SOAL LATIHAN:
Tentukan apakah setiap pernyataan berikut sesuai dengan teks sumber tentang penangkapan Jamal Al Tawil, lalu jawab ya atau tidak disertai kutipan persis dari teks yang menjadi penentunya. 1. Jamal Al Tawil ditangkap di Ramallah. 2. Perang antara Israel dan Hamas berlangsung selama 15 hari. 3. Gencatan senjata sejak 21 Mei ditengahi oleh Amerika Serikat.

TEKS SUMBER:
Sosok Jamal Al Tawil, Pemimpin Hamas yang Ditangkap Pasukan Khusus Israel, Bukan Kejadian Pertama
Pasukan khusus Israel menangkap pemimpin Hamas di Tepi Barat, Jamal Al Tawil, Selasa malam (1/6/2021).
Penulis: Fidya Alifa Puspafirdausi | Editor: Tarsisius Sutomonaio
TRIBUNJABAR.ID - Pasukan khusus Israel menangkap pemimpin Hamas di Tepi Barat, Jamal Al Tawil, Selasa malam (1/6/2021).
Hal tersebut disampaikan pihak Israel pada Rabu (2/6/2021).
Jamal Al Tawil ditangkap di Ramallah setelah gencatan senjata dilakukan beberapa waktu lalu.
Baca juga: Ridwan Kamil Lelang Lukisan untuk Donasi Warga Palestina, Segini Penawaran Harganya
Alasan penangkapan adalah dugaan Jamal Al Tawil mendirikan pangkalan kelompok Hamas di wilayah yang diduduki Israel tersebut.
Al Tawil adalah sosok senior dalam kelompok Hamas.
Dikutip dari berbagai sumber, Jamal Al Tawil pernah ditangkap beberapa kali.
Ia sering masuk-keluar penjara Israel.
Pemimpin Hamas itu memiliki anak perempuan, Bushra.
Anak Bushra merupakan jurnalis Palestina yang berkaitan dengan Hamas.
Penangkapan Pemimpin Hamas
Tawil dikatakan memiliki peran aktif dalam mengorganisasi kerusuhan dan pendirian kembali markas Hamas di Ramallah.
Juru bicara Hamas Hazem Qassem di Gaza membenarkan penangkapan itu.
"Penangkapan pemimpin Jamal Al Tawil oleh pasukan pendudukan tidak akan memadamkan suara perlawanan di Tepi Barat," katanya dikutip dari AFP.
Pemimpin Hamas ditangkap Israel setelah gencatan senjata sejak 21 Mei yang ditengahi Mesir, untuk menghentikan perang 11 hari antara Israel dengan Hamas.
Pada Rabu juga Iyaz Al Bozom juru bicara Kementerian Dalam Negeri yang dikelola Hamas di Gaza mengatakan, dua prajurit mereka tewas saat membongkar persenjataan Israel di daerah kantong tersebut.
Israel telah menangkap puluhan anggota Hamas di Tepi Barat dalam beberapa pekan terakhir.
Mereka yang ditangkap termasuk yang merencanakan pencalonan diri dalam pemilu Palestina akhir Mei, tetapi ditunda oleh Presiden Mahmud Abbas.
Hamas menguasai Jalur Gaza yang diblokade Israel, sementara Fatah mendominasi Otoritas Palestina di Tepi Barat.
Israel, Amerika Serikat, dan Uni Eropa menganggap Hamas sebagai organisasi teroris.
Demo Palestina terbaru di Tepi Barat pecah sejak awal Mei.
Sebanyak 30 warga Palestina tewas dalam bentrokan dengan pasukan Israel.

BAHAN HASIL EKSTRAKSI:
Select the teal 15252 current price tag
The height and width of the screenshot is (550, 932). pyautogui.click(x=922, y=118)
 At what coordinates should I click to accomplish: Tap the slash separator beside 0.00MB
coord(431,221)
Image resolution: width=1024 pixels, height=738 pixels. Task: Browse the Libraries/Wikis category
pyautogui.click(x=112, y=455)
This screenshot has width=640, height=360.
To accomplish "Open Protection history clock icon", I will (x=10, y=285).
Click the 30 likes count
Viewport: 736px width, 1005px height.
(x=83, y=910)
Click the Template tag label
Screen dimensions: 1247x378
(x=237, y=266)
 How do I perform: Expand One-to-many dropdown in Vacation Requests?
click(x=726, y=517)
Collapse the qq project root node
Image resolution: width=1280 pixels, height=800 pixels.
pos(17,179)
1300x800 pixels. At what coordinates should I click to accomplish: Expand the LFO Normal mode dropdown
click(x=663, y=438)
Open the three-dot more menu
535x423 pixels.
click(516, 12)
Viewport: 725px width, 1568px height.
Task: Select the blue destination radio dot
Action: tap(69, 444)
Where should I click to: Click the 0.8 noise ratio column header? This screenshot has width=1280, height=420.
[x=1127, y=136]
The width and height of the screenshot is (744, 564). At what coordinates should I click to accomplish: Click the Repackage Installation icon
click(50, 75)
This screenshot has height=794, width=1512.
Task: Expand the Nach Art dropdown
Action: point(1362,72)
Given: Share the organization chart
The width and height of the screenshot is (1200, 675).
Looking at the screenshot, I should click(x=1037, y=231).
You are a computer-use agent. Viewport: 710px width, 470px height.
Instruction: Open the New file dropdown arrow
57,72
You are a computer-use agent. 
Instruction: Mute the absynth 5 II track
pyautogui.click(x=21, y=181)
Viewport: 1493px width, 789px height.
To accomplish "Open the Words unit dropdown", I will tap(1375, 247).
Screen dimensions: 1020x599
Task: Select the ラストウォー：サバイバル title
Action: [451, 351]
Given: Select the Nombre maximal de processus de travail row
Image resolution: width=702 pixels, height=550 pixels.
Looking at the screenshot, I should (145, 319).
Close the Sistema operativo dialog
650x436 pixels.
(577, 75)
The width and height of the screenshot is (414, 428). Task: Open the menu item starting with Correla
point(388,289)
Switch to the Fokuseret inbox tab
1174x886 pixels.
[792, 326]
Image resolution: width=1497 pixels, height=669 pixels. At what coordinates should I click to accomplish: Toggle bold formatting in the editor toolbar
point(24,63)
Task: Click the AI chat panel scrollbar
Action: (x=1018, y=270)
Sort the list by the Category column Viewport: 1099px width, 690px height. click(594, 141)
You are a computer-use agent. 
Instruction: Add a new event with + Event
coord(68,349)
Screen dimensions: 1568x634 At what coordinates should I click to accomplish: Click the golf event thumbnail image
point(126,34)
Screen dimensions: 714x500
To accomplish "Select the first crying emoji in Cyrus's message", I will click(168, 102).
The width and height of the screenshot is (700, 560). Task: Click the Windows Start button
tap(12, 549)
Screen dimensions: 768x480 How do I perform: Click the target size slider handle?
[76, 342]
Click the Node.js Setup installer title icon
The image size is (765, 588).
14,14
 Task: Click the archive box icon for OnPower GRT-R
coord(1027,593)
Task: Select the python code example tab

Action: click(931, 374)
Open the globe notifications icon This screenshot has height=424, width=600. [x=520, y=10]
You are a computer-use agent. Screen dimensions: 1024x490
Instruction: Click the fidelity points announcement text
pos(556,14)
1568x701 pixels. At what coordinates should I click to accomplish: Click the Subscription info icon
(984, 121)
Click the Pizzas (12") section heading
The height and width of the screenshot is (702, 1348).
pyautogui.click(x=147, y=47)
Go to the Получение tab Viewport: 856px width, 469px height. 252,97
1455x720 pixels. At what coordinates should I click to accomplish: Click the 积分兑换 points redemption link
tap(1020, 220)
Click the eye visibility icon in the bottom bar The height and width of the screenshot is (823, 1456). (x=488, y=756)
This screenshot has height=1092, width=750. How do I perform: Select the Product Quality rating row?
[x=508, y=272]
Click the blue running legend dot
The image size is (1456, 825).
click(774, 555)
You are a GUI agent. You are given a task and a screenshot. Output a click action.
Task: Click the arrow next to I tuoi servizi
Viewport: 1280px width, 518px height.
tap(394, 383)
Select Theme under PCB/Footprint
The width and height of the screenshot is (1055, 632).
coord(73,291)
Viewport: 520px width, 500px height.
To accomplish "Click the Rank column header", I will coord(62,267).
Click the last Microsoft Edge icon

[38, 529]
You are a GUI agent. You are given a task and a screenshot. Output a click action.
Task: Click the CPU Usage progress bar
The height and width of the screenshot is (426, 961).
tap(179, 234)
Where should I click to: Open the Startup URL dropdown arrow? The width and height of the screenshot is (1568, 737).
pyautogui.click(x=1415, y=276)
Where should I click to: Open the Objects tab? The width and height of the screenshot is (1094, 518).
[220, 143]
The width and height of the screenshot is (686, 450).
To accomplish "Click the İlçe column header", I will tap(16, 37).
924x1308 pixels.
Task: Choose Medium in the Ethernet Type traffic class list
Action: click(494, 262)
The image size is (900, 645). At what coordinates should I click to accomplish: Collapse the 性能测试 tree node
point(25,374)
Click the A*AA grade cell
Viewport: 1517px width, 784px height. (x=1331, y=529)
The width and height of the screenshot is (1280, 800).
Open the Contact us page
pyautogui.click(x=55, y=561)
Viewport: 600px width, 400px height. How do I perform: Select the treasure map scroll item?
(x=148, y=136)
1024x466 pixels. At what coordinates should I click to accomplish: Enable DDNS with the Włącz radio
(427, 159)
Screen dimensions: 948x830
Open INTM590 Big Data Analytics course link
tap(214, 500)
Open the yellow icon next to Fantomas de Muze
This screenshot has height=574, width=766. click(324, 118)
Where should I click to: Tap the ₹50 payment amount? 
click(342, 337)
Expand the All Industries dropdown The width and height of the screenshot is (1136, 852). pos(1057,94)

JAWABAN:
1. Ya: "Jamal Al Tawil ditangkap di Ramallah setelah gencatan senjata dilakukan beberapa waktu lalu."
2. Tidak: "untuk menghentikan perang 11 hari antara Israel dengan Hamas."
3. Tidak: "gencatan senjata sejak 21 Mei yang ditengahi Mesir"